Goal:
Convert the stretch of material from the line containing "Given: Select 詳細な DLP ルール radio button" through the line containing "will [x=259, y=114].", both included, into a Markdown table with the columns Row and Material line, one row per line and omitting blank lines.

Given data:

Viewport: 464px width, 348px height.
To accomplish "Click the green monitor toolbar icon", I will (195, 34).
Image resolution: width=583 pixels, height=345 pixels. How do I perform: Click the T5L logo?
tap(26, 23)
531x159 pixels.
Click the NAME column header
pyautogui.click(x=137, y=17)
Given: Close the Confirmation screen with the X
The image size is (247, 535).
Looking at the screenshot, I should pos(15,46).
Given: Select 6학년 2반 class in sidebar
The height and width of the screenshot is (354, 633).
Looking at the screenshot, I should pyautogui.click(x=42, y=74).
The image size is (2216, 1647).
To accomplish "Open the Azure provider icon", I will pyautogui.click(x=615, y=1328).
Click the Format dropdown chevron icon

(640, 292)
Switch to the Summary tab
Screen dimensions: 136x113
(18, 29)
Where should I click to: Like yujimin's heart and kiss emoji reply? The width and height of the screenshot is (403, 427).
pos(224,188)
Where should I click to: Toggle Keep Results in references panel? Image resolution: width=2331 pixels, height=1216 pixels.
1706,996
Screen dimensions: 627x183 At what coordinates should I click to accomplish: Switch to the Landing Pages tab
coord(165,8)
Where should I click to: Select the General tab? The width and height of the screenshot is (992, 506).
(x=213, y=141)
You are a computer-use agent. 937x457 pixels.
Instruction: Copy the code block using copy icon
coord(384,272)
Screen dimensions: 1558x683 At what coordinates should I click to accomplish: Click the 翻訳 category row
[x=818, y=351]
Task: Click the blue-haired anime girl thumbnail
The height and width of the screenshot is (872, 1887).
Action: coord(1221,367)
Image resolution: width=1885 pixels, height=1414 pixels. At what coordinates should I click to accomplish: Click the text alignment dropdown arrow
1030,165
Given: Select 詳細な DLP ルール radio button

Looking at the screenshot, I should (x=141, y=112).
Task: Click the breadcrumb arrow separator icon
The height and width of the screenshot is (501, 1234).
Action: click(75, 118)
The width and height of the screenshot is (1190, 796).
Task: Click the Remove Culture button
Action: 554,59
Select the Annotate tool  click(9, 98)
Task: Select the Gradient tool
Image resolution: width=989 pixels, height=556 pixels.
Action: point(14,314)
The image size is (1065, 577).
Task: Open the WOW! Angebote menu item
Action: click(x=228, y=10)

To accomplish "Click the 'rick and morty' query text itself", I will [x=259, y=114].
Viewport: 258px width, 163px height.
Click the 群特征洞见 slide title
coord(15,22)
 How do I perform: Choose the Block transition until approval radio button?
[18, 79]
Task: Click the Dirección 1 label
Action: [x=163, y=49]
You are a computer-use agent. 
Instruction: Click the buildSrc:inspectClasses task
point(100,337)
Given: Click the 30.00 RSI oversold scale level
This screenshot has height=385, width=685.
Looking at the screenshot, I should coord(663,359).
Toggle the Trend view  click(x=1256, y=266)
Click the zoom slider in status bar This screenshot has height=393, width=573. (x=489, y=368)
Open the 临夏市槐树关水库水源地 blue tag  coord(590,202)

The reply:
| Row | Material line |
|---|---|
| 1 | Given: Select 詳細な DLP ルール radio button |
| 2 | Looking at the screenshot, I should (x=141, y=112). |
| 3 | Task: Click the breadcrumb arrow separator icon |
| 4 | The height and width of the screenshot is (501, 1234). |
| 5 | Action: click(75, 118) |
| 6 | The width and height of the screenshot is (1190, 796). |
| 7 | Task: Click the Remove Culture button |
| 8 | Action: 554,59 |
| 9 | Select the Annotate tool  click(9, 98) |
| 10 | Task: Select the Gradient tool |
| 11 | Image resolution: width=989 pixels, height=556 pixels. |
| 12 | Action: point(14,314) |
| 13 | The image size is (1065, 577). |
| 14 | Task: Open the WOW! Angebote menu item |
| 15 | Action: click(x=228, y=10) |
| 16 | To accomplish "Click the 'rick and morty' query text itself", I will [x=259, y=114]. |